22 Sep Mirus provides low-cost way to modify genes
Madison, Wis. – Genetically engineered mice are very expensive for researchers, but one Madison-based company has developed a method for producing similarly modified animals at a much lower cost.
Mirus Bio Corp., a privately-held biopharmaceutical firm, has developed a way to bypass the conventional hurdles associated with producing modified mice at the embryonic stage by changing the genes of adult animals instead.
Mirus has begun using its specialized DNA and RNA injection technology, first patented in 1996, to introduce a type of nucleic acid known as small interfering RNA to liver cells of mature mice to suppress targeted gene activity.
These modified mice, known as knockout mice, can enable researchers to decipher the function of genes by studying the biological and physiological impact of a change in gene expression, which is useful in identification of new therapeutic drug targets.
With a conventional approach, the process of manipulating mouse embryos and breeding a strain of such animals can cost up to $150,000 and require up to a year of labor-intensive work.
But the new approach takes a fraction of the cost and time, and scientists can make genetic changes that would kill the mouse if performed at the embryonic stage, according to Richard Schifreen, VP of research products for Mirus.

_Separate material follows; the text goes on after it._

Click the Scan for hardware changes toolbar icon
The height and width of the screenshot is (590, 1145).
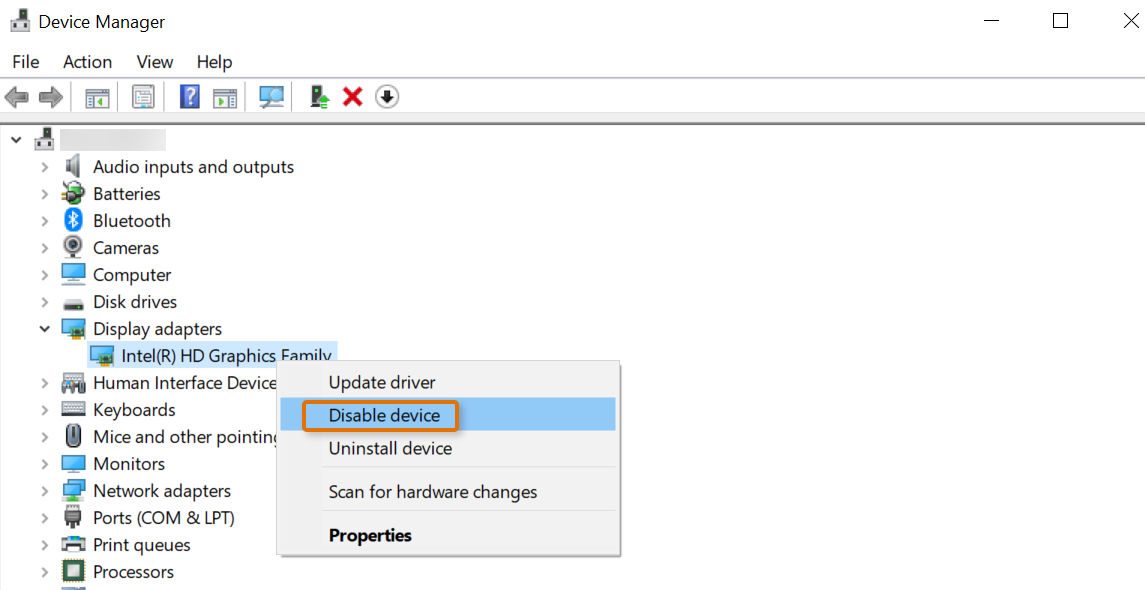pos(270,96)
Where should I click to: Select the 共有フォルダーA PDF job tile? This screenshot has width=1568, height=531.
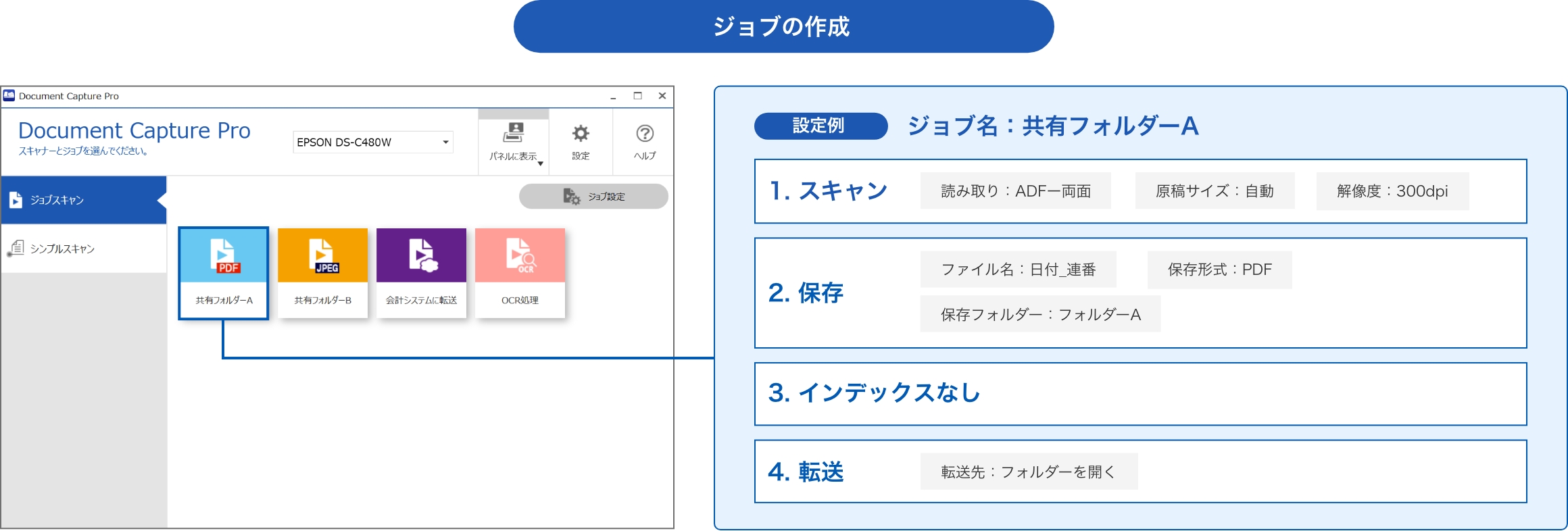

“This [new approach] can be done in a matter of weeks,” Schifreen said.
The specialized technique, which is described in an issue of the journal Nucleic Acids Research, will be developed into a product for licensing and service contracts.
“We want to be flexible, and we want to work with different companies to do what makes most sense,” Schifreen said.
Researchers studying metabolic diseases, toxicology, and liver cancer could be among the first customers for this product as a replacement technology for producing knockout mice. In addition, the market for animal models to facilitate drug discovery is in the multi-million dollar range.
“We’re looking at this as a major business initiative,” Schifreen said. “We think this is going to be a significant financial driver for Mirus over the next several years.”
Rose joins Mirus
In a related matter, Mirus Bio announced the appointment of Scott A. Rose to vice president of finance and administration. Rose brings to Mirus more than 25 years of experience in manufacturing and high-technology companies.
His career includes stints as CEO and CFO of Wisconsin Porcelain Co., a venture-backed manufacturer of industrial ceramics. He also has served in accounting and information management capacities with Heurikon Corp., a maker of single-board computers, and in financial roles with Dungarvin, Inc. and Snap-On Tools Corp.
Rose, a certified public accountant in product and inventory management, earned an MBA with a specialization in information systems from the University of Wisconsin-Parkside. He succeeds the retired Joseph Williams.